The lengths of the individual sections between the nodes are shown in
Table 1 and marked according to
Figure 1.
Prosumers supplied by the analyzed network are measured with remote reading meters. They are billed according to the "net-metering" method, according to which for 1 kWh of energy delivered to the network, the prosumer receives 0.8 kWh. The structure of the modeled network is shown in
Figure 1.
The description of the modeled line in the NEPLAN program and the introduced simulation conditions can be found in article [
38].
Table 2 presents the annual energy consumption and the average power factor for the individual energy consumers labeled ECA, ECB, ECC, ECE, and ECL respectively.
The analysis presented in this paper assumes the installation of the same photovoltaic modules in different configurations in a 3-phase installation with an inverter that ensures symmetrical current generation in each phase.
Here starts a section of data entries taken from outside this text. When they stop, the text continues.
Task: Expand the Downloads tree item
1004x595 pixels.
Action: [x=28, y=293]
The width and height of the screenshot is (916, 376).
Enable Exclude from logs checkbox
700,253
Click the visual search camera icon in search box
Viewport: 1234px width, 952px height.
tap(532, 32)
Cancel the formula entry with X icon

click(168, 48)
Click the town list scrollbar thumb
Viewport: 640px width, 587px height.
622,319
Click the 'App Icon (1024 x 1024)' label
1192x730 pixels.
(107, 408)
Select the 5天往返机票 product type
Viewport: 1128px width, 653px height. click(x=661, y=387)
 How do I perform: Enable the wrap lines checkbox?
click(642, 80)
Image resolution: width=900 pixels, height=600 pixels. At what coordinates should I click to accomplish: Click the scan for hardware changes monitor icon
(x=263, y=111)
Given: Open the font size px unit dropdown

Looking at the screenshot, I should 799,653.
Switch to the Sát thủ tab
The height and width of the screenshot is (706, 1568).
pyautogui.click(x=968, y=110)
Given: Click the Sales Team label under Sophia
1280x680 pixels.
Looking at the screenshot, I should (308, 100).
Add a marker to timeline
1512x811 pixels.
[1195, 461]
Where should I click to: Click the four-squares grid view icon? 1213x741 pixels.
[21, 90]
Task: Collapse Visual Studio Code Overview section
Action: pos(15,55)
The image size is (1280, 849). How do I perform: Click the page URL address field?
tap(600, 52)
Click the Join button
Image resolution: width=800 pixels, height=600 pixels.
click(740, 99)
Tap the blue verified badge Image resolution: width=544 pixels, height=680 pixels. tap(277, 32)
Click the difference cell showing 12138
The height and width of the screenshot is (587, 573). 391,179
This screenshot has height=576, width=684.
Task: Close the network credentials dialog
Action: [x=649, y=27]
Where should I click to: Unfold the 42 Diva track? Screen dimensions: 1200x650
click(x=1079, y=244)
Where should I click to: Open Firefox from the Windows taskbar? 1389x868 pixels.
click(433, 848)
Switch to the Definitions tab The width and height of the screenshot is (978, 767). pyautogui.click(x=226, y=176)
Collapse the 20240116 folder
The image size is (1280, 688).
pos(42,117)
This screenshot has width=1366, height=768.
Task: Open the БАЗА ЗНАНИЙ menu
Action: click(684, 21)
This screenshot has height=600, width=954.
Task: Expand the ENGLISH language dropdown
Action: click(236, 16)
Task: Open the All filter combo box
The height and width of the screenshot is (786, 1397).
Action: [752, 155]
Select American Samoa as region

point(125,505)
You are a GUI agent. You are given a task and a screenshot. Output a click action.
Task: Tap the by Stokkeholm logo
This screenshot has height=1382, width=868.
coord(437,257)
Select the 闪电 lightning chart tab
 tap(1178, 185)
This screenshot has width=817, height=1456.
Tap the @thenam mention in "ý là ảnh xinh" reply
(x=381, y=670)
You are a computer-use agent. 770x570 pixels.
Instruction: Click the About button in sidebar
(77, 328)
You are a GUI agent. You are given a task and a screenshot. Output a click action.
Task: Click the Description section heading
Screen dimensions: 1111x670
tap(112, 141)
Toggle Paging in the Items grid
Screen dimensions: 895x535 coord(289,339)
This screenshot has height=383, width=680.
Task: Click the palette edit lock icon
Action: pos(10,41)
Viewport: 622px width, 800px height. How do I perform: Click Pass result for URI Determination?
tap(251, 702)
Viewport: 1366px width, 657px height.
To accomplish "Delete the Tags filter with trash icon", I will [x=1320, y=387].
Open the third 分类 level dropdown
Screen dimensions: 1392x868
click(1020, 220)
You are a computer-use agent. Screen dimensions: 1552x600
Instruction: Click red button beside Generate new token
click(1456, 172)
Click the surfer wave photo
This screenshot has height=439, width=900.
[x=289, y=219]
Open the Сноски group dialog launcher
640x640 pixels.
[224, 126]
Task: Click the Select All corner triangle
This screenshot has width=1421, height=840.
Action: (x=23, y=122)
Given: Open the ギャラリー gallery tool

In this analysis, both load asymmetry and inverter generation asymmetry were ignored.
Table 3 presents the energy produced by the photovoltaic system labeled PVA, PVB, PVC, PVE, and PVL. It should be noted that individual installations are not permanently assigned to the consumer—during further tests they change locations.
Figure 2 shows the total energy consumed by consumers and produced by the photovoltaic system at different times of the year.
In Poland, during several winter months, the amount of energy produced by photovoltaics definitely does not cover the energy demand.
The study was based on a low-voltage network model using the NEPLAN software. The NEPLAN software uses the Newton–Raphson method to determine power distributions and calculate voltages at individual network nodes [
39].
According to the data read from external files, an n-fold analysis of load flow with load profiles is performed for each variant of the active PV system configuration. Based on the loaded data from 00:00 on 1 January 2022 to 23:00 on 31 December 2022, calculations of the flows in this network are performed. At 1-hour intervals, on the basis of consumer profiles and generation profiles of photovoltaic systems, currents, voltages, and power flows in the studied network are calculated for each analyzed period, and the results are saved in the designated file. The study was carried out for a varying number of active PV systems distributed from 0 to 11 within the network according to the following number of variants (11 variants with one, two, or three PV systems active up to a variant where all PV systems are active). The number of PV variants analyzed is shown in
Table 4.
The network in this case was analyzed for 87 different PV system configurations.
4. Test Results
4.1. Voltage Changes in Network Nodes for Individual PV Generation Variants
In the modeled network, an analysis of voltage levels as a function of the distance of the node from the MV/LV transformer station supplying the network was carried out for 87 variants of the PV system distribution.
Figure 3 shows the voltage variation in the tested network over the course of a year in the absence of any generation. The calculations were performed in the R environment [
40].
As shown in
Figure 3, the voltages in the network range from 1.002
at point 0 of the network to 0.948
at point H of the network.
Figure 4 shows the changes in voltage levels throughout the year when photovoltaic generation is switched on at each point in the network.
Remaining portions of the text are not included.